◆ Challenge ◆
Reproduce the rows below line for line, leaving out the pictures.

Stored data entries
* * * * * * * * *
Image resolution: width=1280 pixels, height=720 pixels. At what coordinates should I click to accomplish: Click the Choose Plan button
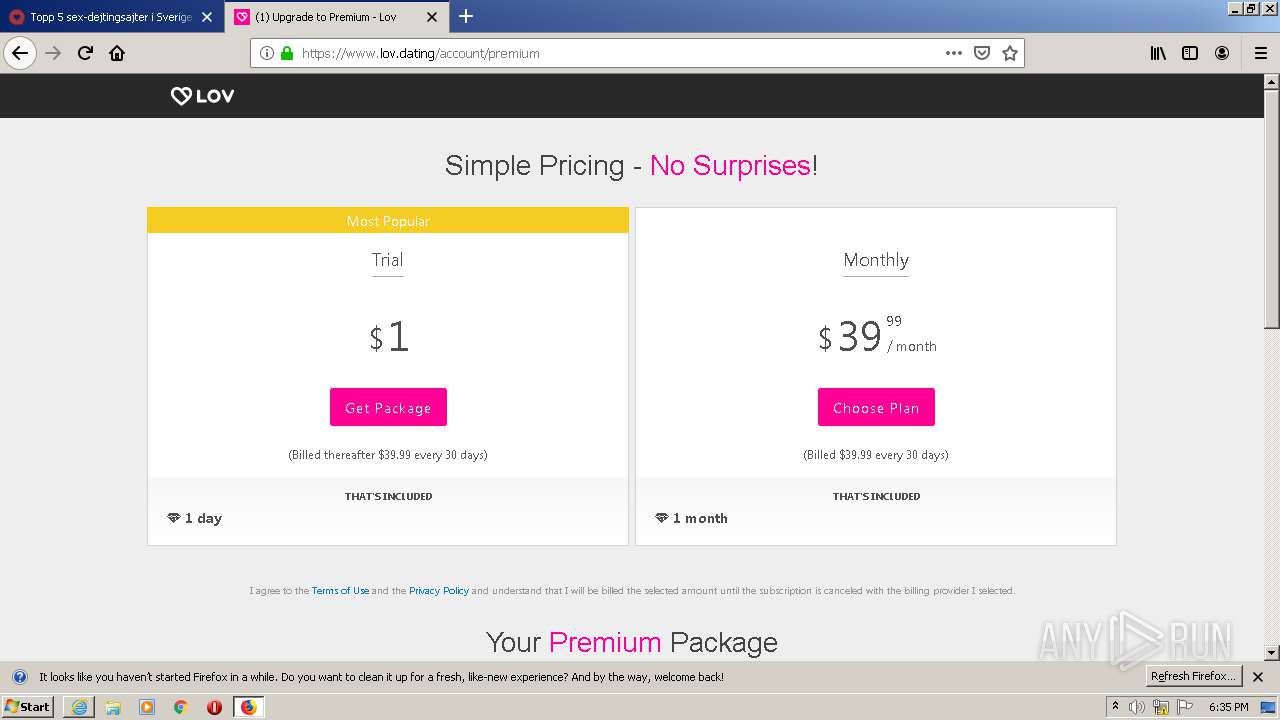point(876,407)
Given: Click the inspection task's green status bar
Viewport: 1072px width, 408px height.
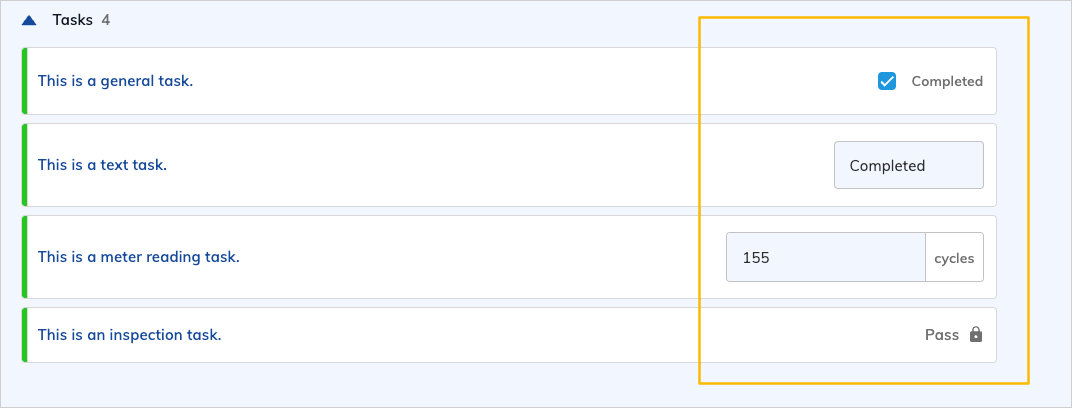Looking at the screenshot, I should tap(24, 335).
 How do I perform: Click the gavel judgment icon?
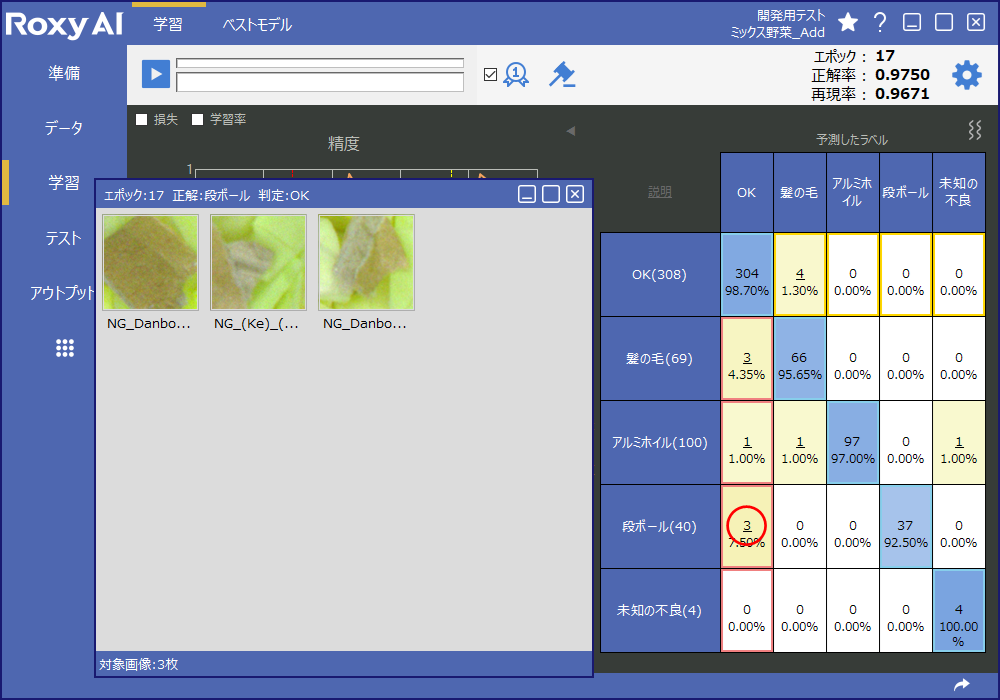tap(562, 75)
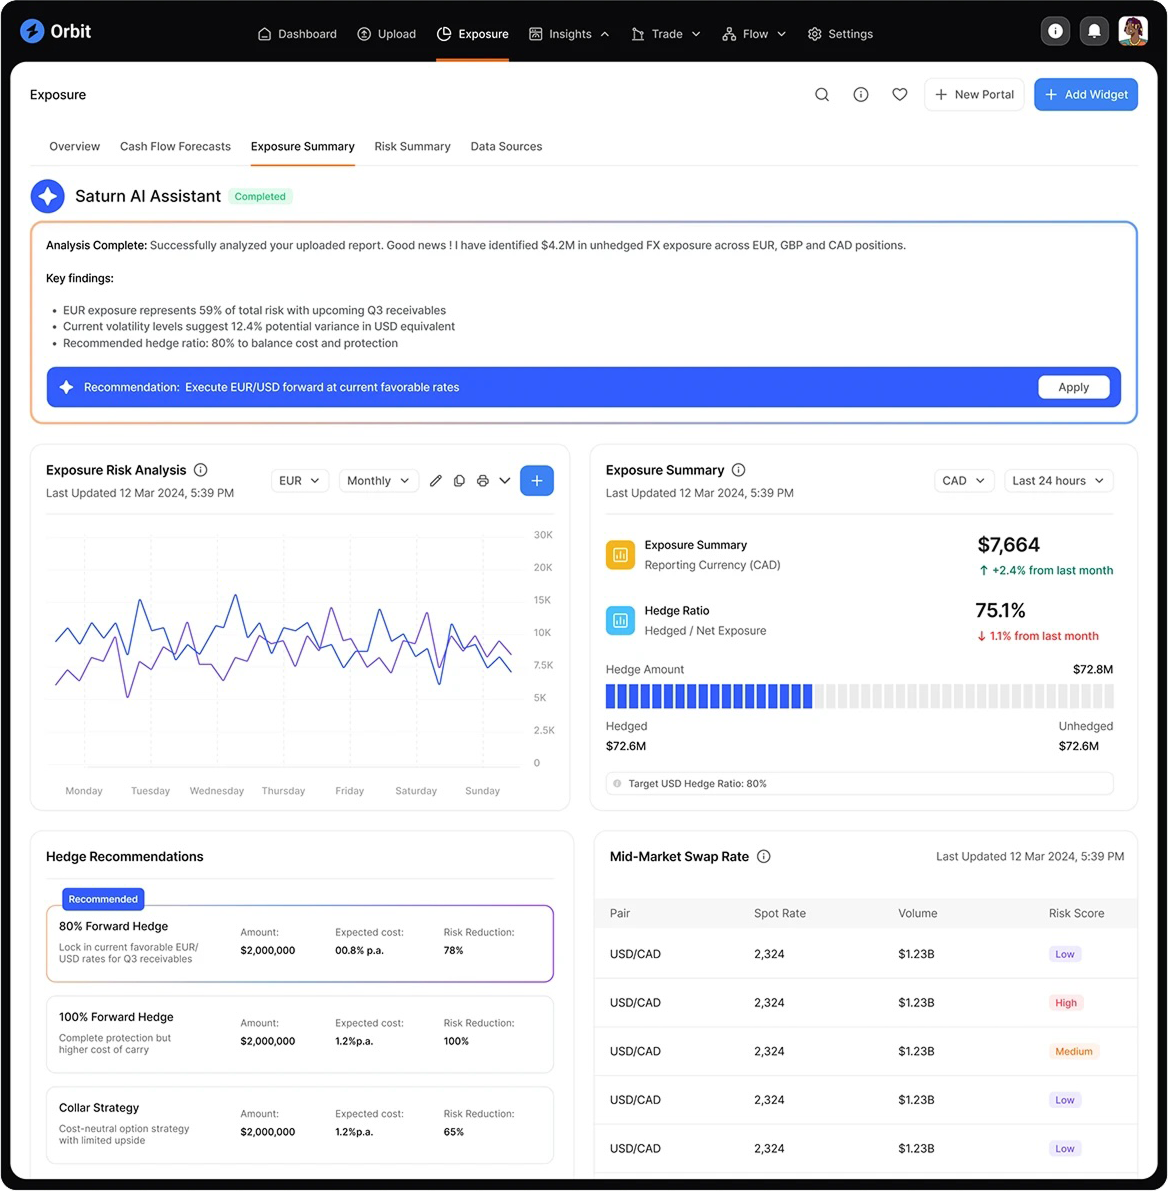Open the user profile avatar
The image size is (1168, 1191).
tap(1133, 32)
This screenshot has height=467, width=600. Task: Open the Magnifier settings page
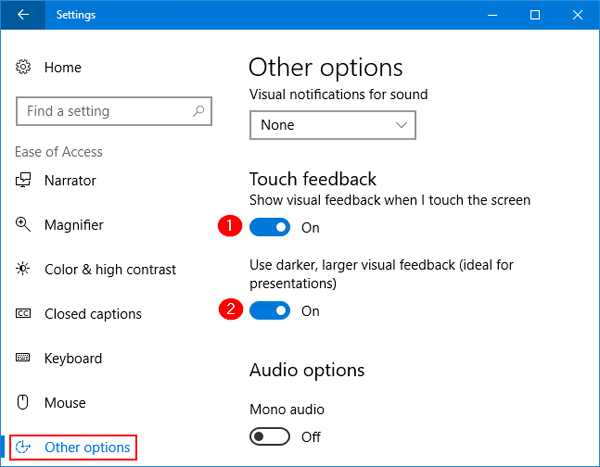click(x=73, y=225)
* * * * * * * * *
◆ In response ◆
Image resolution: width=1280 pixels, height=720 pixels. At what coordinates should I click to accomplish: Click the Choose Plan button
point(876,407)
Given: Click the inspection task's green status bar
Viewport: 1072px width, 408px height.
Looking at the screenshot, I should tap(24, 335).
 How do I perform: Click the gavel judgment icon?
tap(562, 75)
Open the user profile avatar
The image size is (1168, 1191).
tap(1133, 32)
This screenshot has height=467, width=600. Task: Open the Magnifier settings page
click(x=73, y=225)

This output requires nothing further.